If you’re selling something to me, I won’t buy it unless (1) I sense my need, and (2) I believe that what you’re selling will meet that need—or help with my need. I’m a sucker for Girl Scout cookies because I have a perennial sense of my need for dessert, and I know I can trust that what’s inside that box will meet that need.
When it comes to battling sexual immorality, however, my need is far greater and far more urgent than any so-called need for cookies. It’s more like the need for oxygen when you’re underwater, or the need for food when you haven’t eaten in days. It’s life and death, hell or heaven, blessings and curses.

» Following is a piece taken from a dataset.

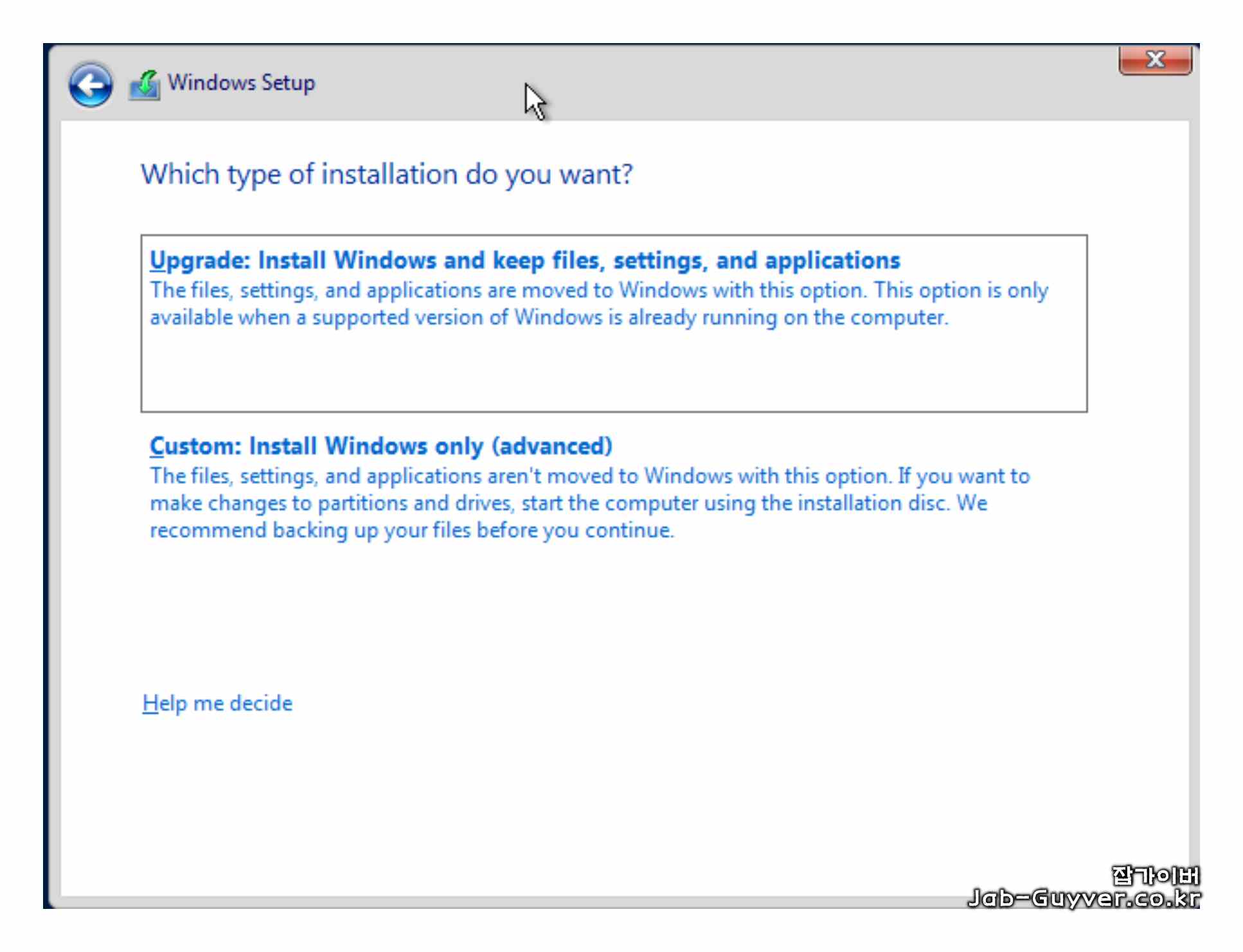This screenshot has width=1243, height=952.
Task: Select the Upgrade installation option heading
Action: click(524, 260)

Whole Families Need to Fight for Purity
I feel that need as a man. Unless those older than me are lying, battling sexual temptation will be necessary until I see Jesus face to face. And when I read the Bible, I see that the consequences of falling in this area can be catastrophic. See King David in 2 Samuel 11-12.
As a husband I feel the need as Jesus’ words continue to haunt me: “Everyone who looks at a woman with lustful intent has already committed adultery with her in his heart” (Matthew 5:28). To be a faithful husband I must battle well in this area.

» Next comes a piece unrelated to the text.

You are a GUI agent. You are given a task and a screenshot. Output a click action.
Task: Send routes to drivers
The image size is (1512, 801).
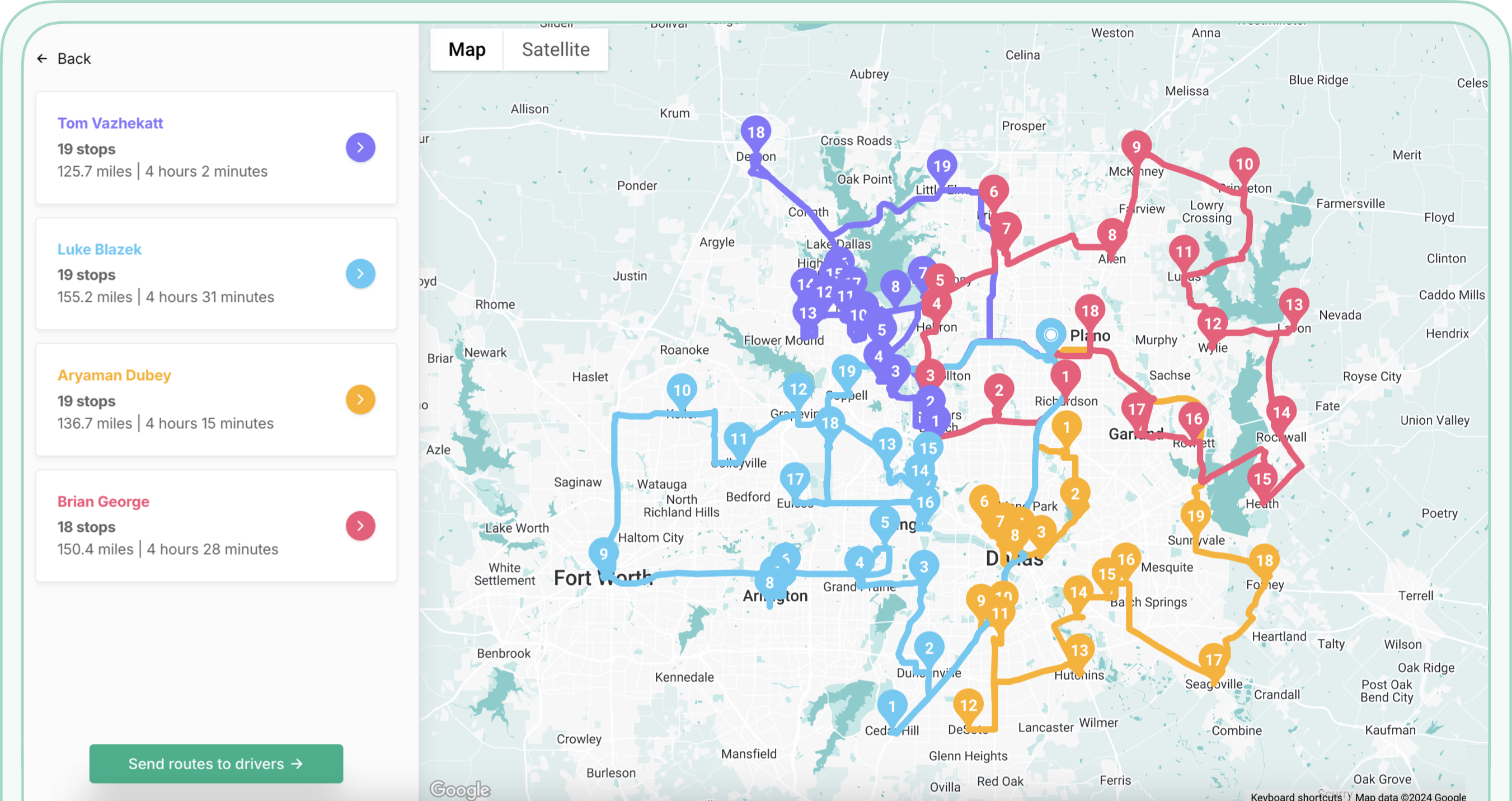(216, 763)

As a parent I increasingly see the need as I see my children grow to face their own temptations. Their adolescence and early adulthood will contain an access to pornography that makes my own childhood seem like Leave it to Beaver or The Andy Griffith Show. Growing up in the era of Madonna, MTV, and cable TV, I had plenty of access, but theirs makes my own look Edenic.

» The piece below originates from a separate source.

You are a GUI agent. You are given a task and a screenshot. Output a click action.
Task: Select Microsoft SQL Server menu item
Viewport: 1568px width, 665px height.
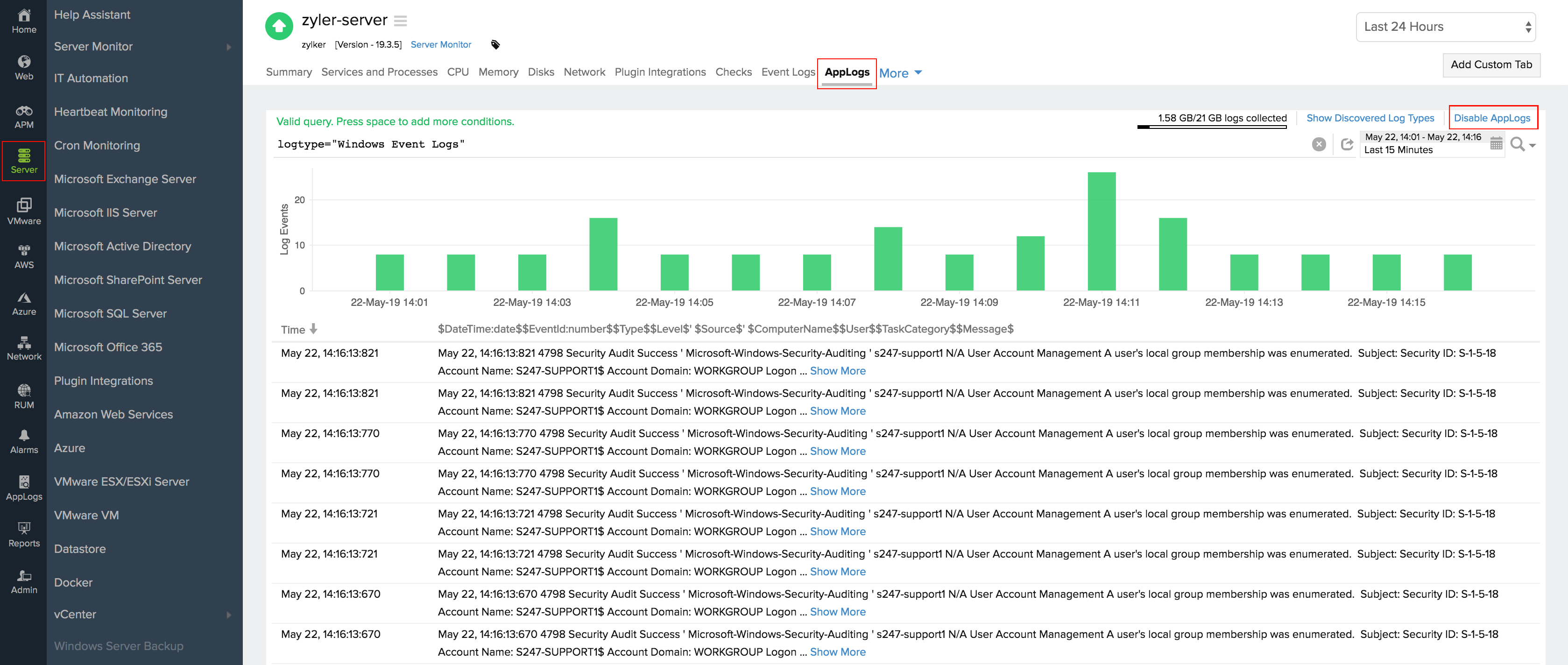coord(110,313)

As a pastor I see the need as marriages and lives reap the horrific consequences of sexual sin—whether it is personal failures with pornography or the inevitable liaisons that all pornography is leading us to. At times this world can seem like a diabolical cesspool all programmed to bring down the righteous. Where is the hope for the next generation of faithful husbands and wives?
No one needs to convince me that the need is real. Where I need convincing is that a tool will help in this fight to the death.
A Tool to Help Families Fight
Covenant Eyes Internet Accountability is one of the tools that I consistently recommend to others. I see it as part of the common sense set of tools that every Christian should use. It isn’t quite as high as (desperate) prayer, (daily) Bible-reading, and (consistent) church attendance, but it’s also not far behind these. It’s up there with the obvious tactic of canceling catalogs or magazines delivered to your house that prove to be a temptation. Duh.
I can tell you as a man, husband, father, and pastor, that having a tool that informs someone else of my Internet habits is invaluable. It has stopped me and others countless times by the simple recognition that my brothers will know if I go to this or that site. I appreciate that it doesn’t interfere with safe browsing by cumbersome filtering—unless I ask for that. I value that it doesn’t bankrupt those who subscribe for their services—a modest price for an outstanding product. I wish my cell phone company would adopt the same approach.
I know that Covenant Eyes is simply a tool, and that nothing can replace an actual desire for holiness. Yet, sometimes we need help until we get to that point. I know for me, the evidence is that I’ll likely never grow beyond the need for such tools in this lifetime. My hope for true and complete change is in the finished work of Jesus Christ that will one day bring my own process of sanctification to completion (Philippians 1:6). Until that moment, I will fight with the tools that God gives me, and one of these is Covenant Eyes.